• _RECORDS TO PROCESS_
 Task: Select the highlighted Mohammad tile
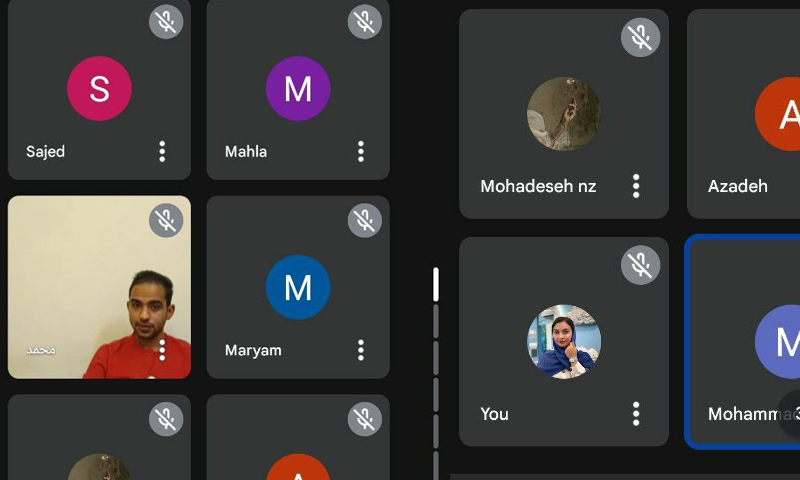pyautogui.click(x=743, y=342)
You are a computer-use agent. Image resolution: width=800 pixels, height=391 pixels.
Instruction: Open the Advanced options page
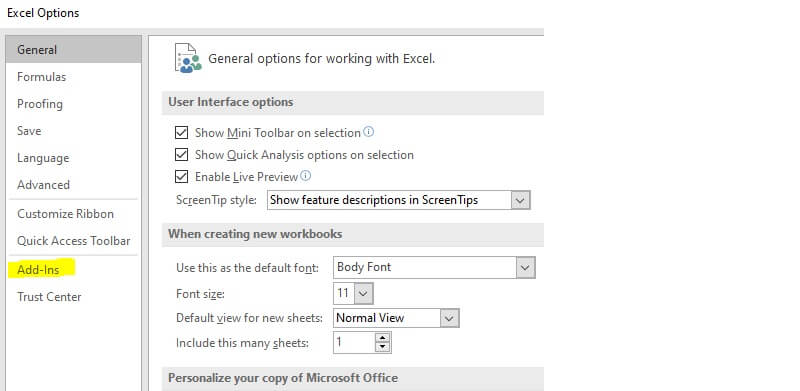[x=43, y=184]
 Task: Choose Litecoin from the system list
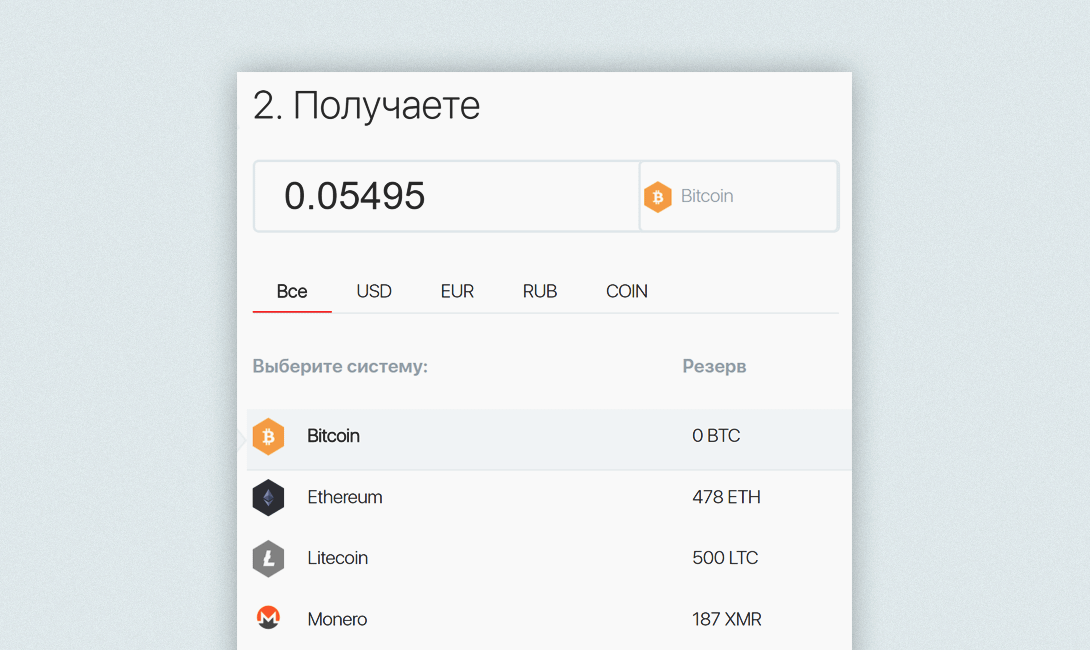point(338,558)
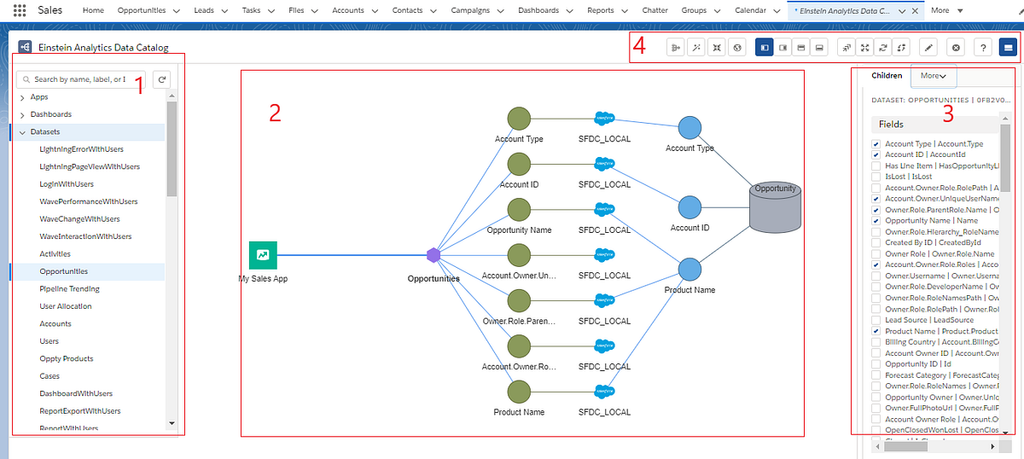Check the IsLost field checkbox

pyautogui.click(x=876, y=176)
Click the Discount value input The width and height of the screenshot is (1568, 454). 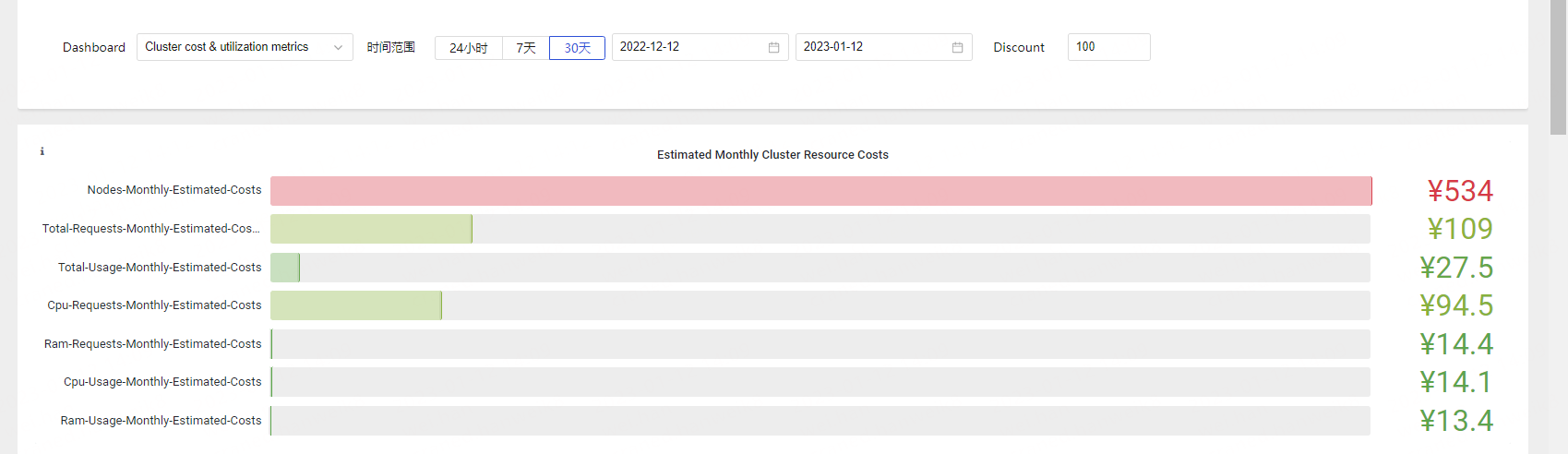1108,47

• _EXERCISE REQUIREMENTS_
Rewrite the material from its start through the line holding "pyautogui.click(x=876, y=176)", inclusive, with "Litecoin" changed to "Bitcoin" and everything else unchanged. Leave the pictures out.

• _COMPLETE RESPONSE_
 Task: Select the highlighted Mohammad tile
pyautogui.click(x=743, y=342)
You are a computer-use agent. Image resolution: width=800 pixels, height=391 pixels.
Instruction: Open the Advanced options page
[x=43, y=184]
 Task: Choose Bitcoin from the system list
point(338,558)
Check the IsLost field checkbox

pyautogui.click(x=876, y=176)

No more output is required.